Understand massively parallel processing concepts

Azure Synapse Analytics separates the computation from the underlying storage which enables one to scale the computing power independently of the data storage. This is done by abstracting the CPU, memory, and IO, and bundling them into units of compute scale called SQL pool.

A SQL pool represents an abstract, normalized measure of compute resources and performance. By changing the service level, you alter the number of Data Warehouse Units (DWUs) that are allocated to the system, which in turn adjusts the performance, and thus the cost, of the system. To achieve higher performance, one can increase the number of data warehouse units, which also increases the associated costs. To achieve a lower cost and thereby less performance, one can reduce the data warehouse units. Storage and compute costs are billed separately, so changing the data warehouse units does not affect the storage costs.

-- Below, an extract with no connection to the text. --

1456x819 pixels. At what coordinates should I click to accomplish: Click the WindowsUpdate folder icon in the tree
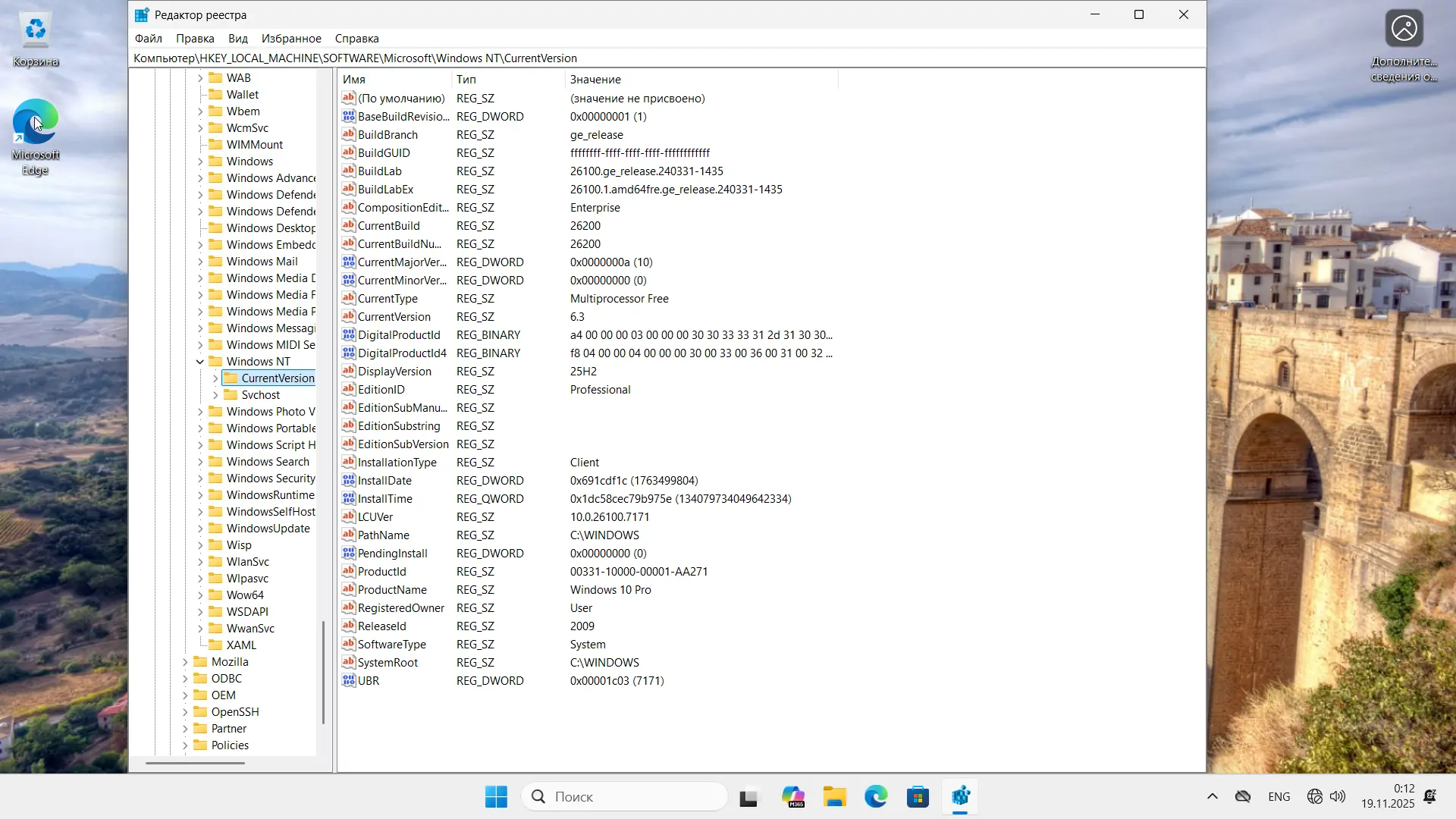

Architecture of the massively parallel processing (MPP) engine

Azure Synapse Analytics uses a node-based architecture. Applications connect and issue T-SQL commands to a Control node, which is the single point of entry for the data warehouse. The Control node runs the Massively Parallel Processing (MPP) engine which optimizes queries for parallel processing and then passes operations to Compute nodes to do their work in parallel. The Compute nodes store all user data in Azure Storage and run the parallel queries. The Data Movement Service (DMS) is a system-level internal service that moves data across the nodes as necessary to run queries in parallel and return accurate results.

Control node

The Control node is the brain of the data warehouse. It is the front end that interacts with all applications and connections. The MPP engine runs on the Control node to optimize and coordinate parallel queries. When one submits a T-SQL query to the Azure Synapse Analytics, the Control node transforms it into queries that run against each distribution in parallel.

Compute nodes

The Compute nodes provide the computational power. Distributions map to compute nodes for processing. As one pays for more compute resources, SQL Data Warehouse re-maps the distributions to the available compute nodes. The number of compute nodes ranges from 1 to 60 and is determined by the service level for the data warehouse.

Data Movement Service

Data Movement Service (DMS) is the data transport technology that coordinates data movement between the compute nodes. When SQL Data Warehouse runs a query, the work is divided into 60 smaller queries that run in parallel. Each of the 60 smaller queries runs on one of the underlying data distributions. A distribution is the basic unit of storage and processing for parallel queries that run on distributed data. Some queries require data movement across nodes to ensure the parallel queries return accurate results. When data movement is required, DMS ensures the right data gets to the correct location.